The Chronic Care Model42–46 was used as the evidence-based framework to guide changes in care delivery. During the planning phase, suggestions and feedback on proposed changes were obtained from patients and families through questionnaires and involvement of the Teen Asthma Advisory Board, an adolescent focus group, and during clinic visits. The interventions implemented included delivery system redesign to provide standardized and evidence-based care, productive interactions between informed patients and prepared clinicians, self-management support, community linkages, clinical information systems, and decision support (Table 1). A quality improvement consultant coached the team in quality improvement methods and a data specialist guided the data collection process and assisted with the data analysis.
Standardized, Evidence-Based Care
In 2007 we began administering the asthma control questionnaires to teenagers and their parents at each visit and, using our modified asthma control score, assessed teenagers’ symptoms, medication use, and confidence to manage their asthma. Decision-support tools and frequent feedback encouraged providers to implement evidence-based practices, such as classifying severity, developing a written asthma management plan, and prescribing controller medications for persistent asthma.

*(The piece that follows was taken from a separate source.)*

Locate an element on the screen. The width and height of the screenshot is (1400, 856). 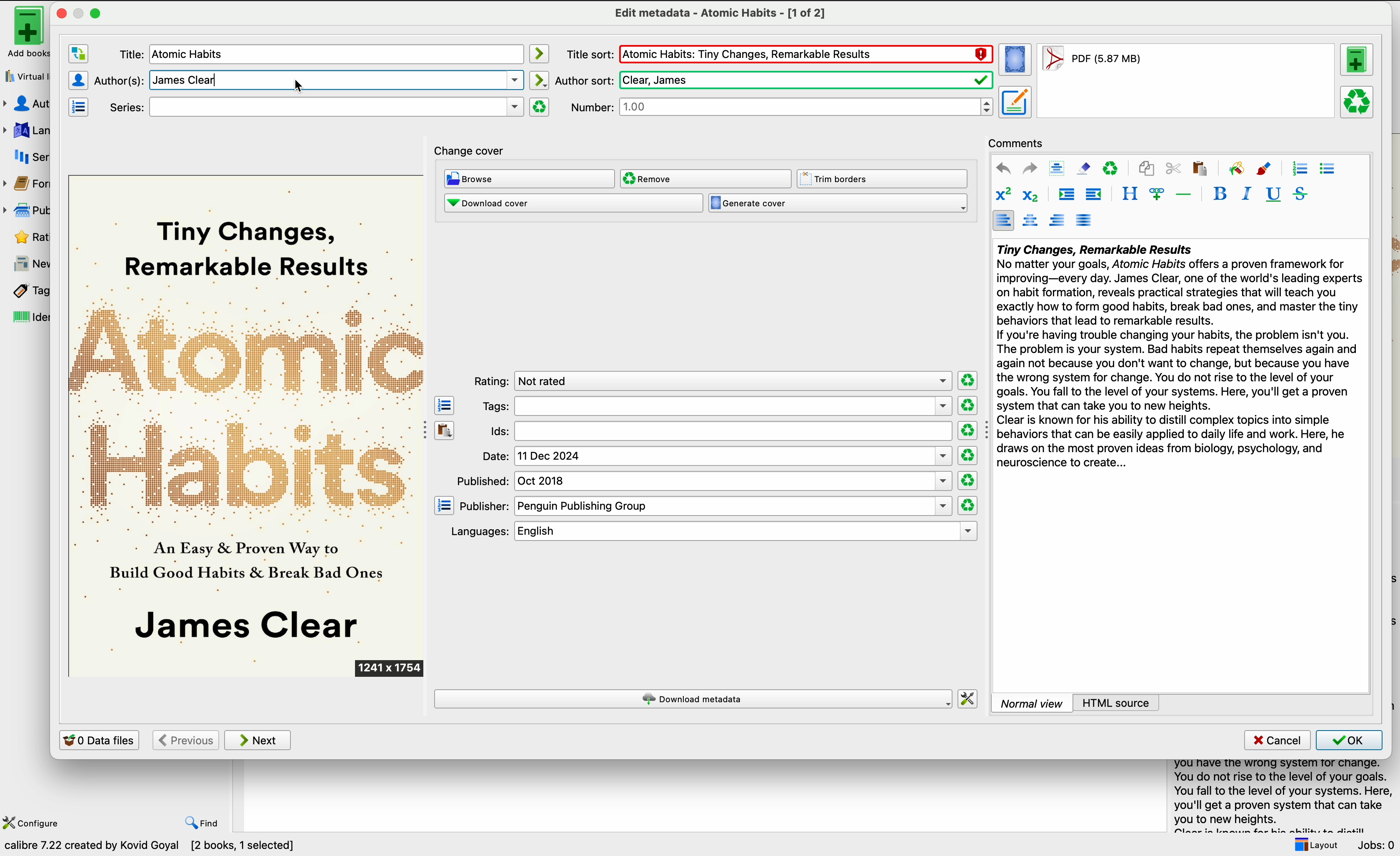
summary book is located at coordinates (1278, 794).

In 2008 we developed and implemented a more detailed asthma assessment and treatment algorithm (see Supplemental Fig 5)52–55 based on the National Heart, Lung, and Blood Institute asthma guidelines.13
Care Coordination and Active Outreach
In May 2007, the parent of a child with a chronic illness was hired to coordinate data tracking, family outreach, appointment scheduling, and preclinic reminders and assessments. Two widely available electronic databases (DocSite clinical registry and Care Management Plus) were used to maintain clinical and demographic information about the patients. These databases also served as the primary data source for our process and outcomes measures. Patients in need of follow-up were tracked. Follow-up was performed by different team members depending on the specific need. For example, the parent coordinator would help patients with appointment scheduling or linking to community resources. The nurse practitioner would do clinical reassessment by phone and adjust the treatment plan as needed.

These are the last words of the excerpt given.